A rising cash conversion cycle could be a reason for worry as it signifies unsold or unrealised inventory
22-Apr-2015 •Vikas Vardhan
The cash conversion cycle is the time taken by a company to convert its raw material or inputs into the cash flow realised from the customers. It is derived by adding inventory and debtor days and subtracting payable days.
A lower cash conversion cycle is obviously a desirable attribute, and over the time the ratio tells us about the efficiency of a company. A rising cash conversion cycle over the years means that working capital requirements are rising and a prolonged rise can put a company in trouble as well.
We checked the cash conversion cycle of 407 companies of the BSE 500 index, excluding banks, finance companies and the companies with insufficient history. We found that in the last five years the working capital requirement has risen for the majority of the companies, wherein 243 out of 407 companies have witnessed a rise in the cash conversion cycle.
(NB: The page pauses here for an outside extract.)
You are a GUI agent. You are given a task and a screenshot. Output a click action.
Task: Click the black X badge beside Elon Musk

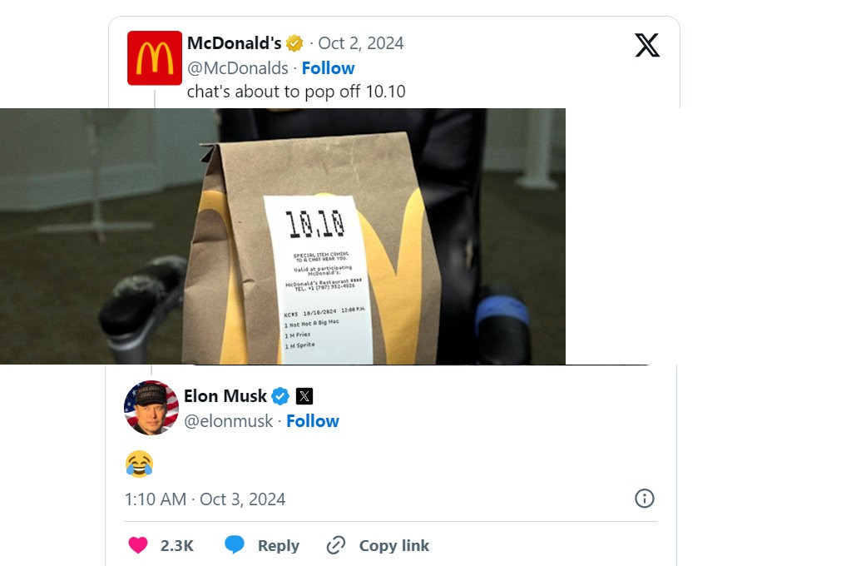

Even working capital loans for these companies have grown four times from an aggregate amount of ₹42,000 crore in FY10 to a massive 1,69,838 crore in FY14.
This is a big concern because working capital loans, which constituted only 3 per cent of the total debt in FY10, now account for more than 7 per cent.
Debt for business expansion may be healthy but the working capital loan is an unproductive loan which highlights operational inefficiencies, and hence should be analysed very closely.